WRITTEN REQUEST |
Copy the part of the material that opens with the line containing "Click the grid's scroll up arrow" and closes with the line containing "click(139, 249)", reproducing each line without change.

GIVEN DATA |
◇ ◇ ◇ ◇
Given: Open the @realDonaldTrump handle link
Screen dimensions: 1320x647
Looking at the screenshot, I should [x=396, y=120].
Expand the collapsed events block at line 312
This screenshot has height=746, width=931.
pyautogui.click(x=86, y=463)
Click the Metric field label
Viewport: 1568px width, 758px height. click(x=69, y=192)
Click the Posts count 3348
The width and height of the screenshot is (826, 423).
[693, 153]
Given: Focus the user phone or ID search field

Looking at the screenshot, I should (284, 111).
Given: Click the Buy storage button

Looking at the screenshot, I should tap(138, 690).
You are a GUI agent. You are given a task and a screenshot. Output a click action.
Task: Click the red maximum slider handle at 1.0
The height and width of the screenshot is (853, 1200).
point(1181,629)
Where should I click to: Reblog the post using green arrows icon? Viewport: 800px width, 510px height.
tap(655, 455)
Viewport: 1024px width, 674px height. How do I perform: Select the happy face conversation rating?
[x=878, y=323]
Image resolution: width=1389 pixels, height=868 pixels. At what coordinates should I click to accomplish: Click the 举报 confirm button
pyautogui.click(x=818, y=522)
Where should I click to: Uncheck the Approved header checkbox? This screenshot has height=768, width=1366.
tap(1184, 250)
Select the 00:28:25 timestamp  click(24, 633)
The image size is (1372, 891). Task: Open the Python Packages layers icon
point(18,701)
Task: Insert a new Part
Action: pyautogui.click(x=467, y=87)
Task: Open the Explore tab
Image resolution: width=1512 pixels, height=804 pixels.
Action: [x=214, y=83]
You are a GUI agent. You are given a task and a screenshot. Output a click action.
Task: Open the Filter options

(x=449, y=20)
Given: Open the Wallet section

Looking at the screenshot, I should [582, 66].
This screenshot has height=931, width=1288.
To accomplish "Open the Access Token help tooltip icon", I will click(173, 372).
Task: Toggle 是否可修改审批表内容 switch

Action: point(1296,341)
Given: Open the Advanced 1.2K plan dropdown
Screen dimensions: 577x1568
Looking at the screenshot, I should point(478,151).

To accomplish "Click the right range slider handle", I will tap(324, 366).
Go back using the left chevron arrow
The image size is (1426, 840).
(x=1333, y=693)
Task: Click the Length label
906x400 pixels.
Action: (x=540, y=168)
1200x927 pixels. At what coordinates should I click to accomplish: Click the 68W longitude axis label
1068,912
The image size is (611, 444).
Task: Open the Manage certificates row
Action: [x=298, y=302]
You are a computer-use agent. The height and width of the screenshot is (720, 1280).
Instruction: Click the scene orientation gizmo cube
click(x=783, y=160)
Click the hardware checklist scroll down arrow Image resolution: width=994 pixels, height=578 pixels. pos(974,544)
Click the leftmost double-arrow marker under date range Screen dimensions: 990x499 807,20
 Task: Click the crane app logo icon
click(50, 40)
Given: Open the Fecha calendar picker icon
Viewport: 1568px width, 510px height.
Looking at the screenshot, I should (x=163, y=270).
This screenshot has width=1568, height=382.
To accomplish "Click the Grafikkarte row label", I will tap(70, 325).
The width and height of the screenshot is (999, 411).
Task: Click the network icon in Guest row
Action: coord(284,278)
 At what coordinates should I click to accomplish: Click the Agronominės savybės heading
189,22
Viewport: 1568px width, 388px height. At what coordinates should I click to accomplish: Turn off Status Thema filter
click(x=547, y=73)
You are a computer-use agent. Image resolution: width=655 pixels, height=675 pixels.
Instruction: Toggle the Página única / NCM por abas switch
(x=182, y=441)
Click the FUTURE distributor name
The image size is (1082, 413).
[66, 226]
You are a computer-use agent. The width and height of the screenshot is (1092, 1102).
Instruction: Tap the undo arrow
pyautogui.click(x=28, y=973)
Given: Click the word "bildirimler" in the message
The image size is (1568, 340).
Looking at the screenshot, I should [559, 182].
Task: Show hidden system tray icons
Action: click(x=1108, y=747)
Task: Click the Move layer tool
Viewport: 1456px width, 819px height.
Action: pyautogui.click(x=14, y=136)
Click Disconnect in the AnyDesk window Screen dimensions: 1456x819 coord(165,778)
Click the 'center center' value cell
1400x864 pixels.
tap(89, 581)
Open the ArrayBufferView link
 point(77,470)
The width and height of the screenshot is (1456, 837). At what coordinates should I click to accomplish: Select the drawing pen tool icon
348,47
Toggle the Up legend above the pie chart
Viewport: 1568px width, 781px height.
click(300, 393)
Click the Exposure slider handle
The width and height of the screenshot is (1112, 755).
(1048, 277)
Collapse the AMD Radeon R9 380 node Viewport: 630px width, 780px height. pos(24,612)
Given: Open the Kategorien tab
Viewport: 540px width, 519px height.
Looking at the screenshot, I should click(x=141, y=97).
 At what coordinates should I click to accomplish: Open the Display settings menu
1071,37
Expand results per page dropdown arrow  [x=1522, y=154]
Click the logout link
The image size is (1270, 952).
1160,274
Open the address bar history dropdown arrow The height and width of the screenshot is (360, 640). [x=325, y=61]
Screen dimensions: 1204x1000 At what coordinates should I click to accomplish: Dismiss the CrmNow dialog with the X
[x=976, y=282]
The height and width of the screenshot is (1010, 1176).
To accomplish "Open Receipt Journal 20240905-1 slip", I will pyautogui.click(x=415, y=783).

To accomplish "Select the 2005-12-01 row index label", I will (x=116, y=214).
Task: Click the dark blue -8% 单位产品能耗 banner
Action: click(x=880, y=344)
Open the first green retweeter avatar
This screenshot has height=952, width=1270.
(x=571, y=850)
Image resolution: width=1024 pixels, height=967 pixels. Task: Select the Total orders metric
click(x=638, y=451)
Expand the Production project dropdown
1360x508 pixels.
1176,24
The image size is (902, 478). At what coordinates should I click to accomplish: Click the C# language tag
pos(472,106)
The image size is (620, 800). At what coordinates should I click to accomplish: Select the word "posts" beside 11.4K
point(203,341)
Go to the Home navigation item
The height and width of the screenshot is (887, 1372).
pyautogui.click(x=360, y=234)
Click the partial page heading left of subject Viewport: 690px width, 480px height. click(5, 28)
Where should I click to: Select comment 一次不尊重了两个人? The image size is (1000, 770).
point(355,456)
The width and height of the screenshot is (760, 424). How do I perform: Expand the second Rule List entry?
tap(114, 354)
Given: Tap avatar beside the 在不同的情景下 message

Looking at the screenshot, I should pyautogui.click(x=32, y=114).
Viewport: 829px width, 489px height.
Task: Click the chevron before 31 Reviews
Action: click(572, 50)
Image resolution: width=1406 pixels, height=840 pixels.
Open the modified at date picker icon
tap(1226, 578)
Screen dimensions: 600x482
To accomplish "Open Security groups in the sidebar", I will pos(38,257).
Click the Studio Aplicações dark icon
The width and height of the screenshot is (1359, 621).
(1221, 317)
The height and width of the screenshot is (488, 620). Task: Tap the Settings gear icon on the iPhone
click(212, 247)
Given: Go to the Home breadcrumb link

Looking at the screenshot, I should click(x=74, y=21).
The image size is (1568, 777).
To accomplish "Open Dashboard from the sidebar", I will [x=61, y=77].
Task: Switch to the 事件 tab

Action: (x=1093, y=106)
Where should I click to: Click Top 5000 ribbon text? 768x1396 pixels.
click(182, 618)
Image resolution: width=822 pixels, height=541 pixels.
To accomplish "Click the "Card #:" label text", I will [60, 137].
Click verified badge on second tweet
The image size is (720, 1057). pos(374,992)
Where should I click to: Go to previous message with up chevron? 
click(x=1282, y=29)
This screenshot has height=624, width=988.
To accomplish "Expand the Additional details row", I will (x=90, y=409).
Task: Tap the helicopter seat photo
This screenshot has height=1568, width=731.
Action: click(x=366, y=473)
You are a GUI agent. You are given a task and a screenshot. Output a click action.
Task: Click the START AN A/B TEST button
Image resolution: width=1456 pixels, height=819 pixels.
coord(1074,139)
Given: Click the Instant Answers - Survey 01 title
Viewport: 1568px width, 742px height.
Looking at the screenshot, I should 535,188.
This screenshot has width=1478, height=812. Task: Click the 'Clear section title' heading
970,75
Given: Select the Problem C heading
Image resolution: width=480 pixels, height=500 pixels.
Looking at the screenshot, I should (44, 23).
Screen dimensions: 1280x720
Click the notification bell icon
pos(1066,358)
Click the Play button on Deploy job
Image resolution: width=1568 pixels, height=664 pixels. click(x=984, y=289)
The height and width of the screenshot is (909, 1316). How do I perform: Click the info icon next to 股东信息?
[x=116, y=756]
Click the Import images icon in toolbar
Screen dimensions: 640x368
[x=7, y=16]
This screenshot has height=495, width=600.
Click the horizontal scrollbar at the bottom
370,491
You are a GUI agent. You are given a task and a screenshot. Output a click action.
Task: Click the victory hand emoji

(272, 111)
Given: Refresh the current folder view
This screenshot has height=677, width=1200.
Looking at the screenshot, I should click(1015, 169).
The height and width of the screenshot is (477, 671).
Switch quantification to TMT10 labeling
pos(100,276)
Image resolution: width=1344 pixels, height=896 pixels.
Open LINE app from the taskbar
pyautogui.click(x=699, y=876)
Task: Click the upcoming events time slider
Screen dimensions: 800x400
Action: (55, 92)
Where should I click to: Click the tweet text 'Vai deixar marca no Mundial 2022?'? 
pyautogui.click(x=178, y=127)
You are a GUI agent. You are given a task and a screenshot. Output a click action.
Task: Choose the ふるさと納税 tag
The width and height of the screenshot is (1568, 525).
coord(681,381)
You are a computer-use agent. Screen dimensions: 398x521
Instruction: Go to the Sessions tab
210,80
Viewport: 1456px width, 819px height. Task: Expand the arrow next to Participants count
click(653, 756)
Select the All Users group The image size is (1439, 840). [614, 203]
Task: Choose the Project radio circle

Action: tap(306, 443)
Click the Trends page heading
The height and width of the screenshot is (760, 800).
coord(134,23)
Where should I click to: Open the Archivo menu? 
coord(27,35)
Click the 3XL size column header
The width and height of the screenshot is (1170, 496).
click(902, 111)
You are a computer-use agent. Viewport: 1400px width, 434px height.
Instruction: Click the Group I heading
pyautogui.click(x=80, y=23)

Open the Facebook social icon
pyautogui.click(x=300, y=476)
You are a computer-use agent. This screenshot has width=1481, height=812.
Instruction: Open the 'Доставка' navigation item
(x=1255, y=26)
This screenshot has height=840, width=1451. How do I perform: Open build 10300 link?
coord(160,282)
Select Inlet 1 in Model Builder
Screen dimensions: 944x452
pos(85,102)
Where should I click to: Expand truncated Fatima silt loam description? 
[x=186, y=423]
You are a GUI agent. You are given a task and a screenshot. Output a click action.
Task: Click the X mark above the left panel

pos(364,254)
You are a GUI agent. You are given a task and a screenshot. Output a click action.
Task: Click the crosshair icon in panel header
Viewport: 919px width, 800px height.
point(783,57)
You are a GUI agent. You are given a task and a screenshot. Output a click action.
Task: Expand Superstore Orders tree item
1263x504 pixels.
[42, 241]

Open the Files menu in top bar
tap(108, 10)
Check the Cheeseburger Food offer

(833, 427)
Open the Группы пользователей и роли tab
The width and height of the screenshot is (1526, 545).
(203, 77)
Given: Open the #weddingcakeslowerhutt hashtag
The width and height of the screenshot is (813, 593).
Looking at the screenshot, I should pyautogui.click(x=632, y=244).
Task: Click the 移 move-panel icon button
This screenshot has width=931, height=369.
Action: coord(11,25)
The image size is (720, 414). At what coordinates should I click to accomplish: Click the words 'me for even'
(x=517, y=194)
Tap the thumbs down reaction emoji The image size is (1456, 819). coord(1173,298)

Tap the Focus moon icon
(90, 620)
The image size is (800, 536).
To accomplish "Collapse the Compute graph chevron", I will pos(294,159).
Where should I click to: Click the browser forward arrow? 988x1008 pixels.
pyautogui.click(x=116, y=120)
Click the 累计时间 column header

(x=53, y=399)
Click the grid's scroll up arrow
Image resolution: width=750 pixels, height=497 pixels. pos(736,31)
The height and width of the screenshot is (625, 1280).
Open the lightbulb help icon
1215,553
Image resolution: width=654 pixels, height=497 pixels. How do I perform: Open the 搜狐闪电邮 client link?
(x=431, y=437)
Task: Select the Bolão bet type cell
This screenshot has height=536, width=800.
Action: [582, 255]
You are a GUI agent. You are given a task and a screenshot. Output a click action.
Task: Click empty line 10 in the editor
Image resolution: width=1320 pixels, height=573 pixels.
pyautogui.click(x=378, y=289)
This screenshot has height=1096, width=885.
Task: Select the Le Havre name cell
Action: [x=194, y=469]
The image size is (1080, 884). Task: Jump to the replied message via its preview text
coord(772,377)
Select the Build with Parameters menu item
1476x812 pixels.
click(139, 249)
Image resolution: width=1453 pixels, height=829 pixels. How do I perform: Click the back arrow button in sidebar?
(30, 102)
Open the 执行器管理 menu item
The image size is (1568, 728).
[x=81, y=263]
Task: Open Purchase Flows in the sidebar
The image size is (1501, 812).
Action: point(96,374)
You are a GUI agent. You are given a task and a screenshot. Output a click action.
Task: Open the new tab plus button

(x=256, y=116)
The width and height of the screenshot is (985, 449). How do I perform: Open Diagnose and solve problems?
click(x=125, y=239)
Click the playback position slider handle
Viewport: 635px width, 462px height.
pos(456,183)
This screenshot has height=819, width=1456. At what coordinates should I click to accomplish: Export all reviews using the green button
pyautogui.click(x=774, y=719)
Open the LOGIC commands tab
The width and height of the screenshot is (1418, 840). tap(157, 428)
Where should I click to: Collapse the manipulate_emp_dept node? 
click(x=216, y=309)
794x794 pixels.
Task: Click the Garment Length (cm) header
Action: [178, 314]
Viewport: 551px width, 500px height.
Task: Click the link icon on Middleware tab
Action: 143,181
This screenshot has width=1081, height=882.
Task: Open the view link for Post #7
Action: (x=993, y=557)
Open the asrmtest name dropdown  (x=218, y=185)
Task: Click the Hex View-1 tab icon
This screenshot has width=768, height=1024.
◇ ◇ ◇ ◇
EXERCISE RESPONSE |
Click the grid's scroll up arrow
Image resolution: width=750 pixels, height=497 pixels. pos(736,31)
The height and width of the screenshot is (625, 1280).
Open the lightbulb help icon
1215,553
Image resolution: width=654 pixels, height=497 pixels. How do I perform: Open the 搜狐闪电邮 client link?
(x=431, y=437)
Task: Select the Bolão bet type cell
This screenshot has height=536, width=800.
Action: [582, 255]
You are a GUI agent. You are given a task and a screenshot. Output a click action.
Task: Click empty line 10 in the editor
Image resolution: width=1320 pixels, height=573 pixels.
pyautogui.click(x=378, y=289)
This screenshot has height=1096, width=885.
Task: Select the Le Havre name cell
Action: [x=194, y=469]
The image size is (1080, 884). Task: Jump to the replied message via its preview text
coord(772,377)
Select the Build with Parameters menu item
1476x812 pixels.
click(139, 249)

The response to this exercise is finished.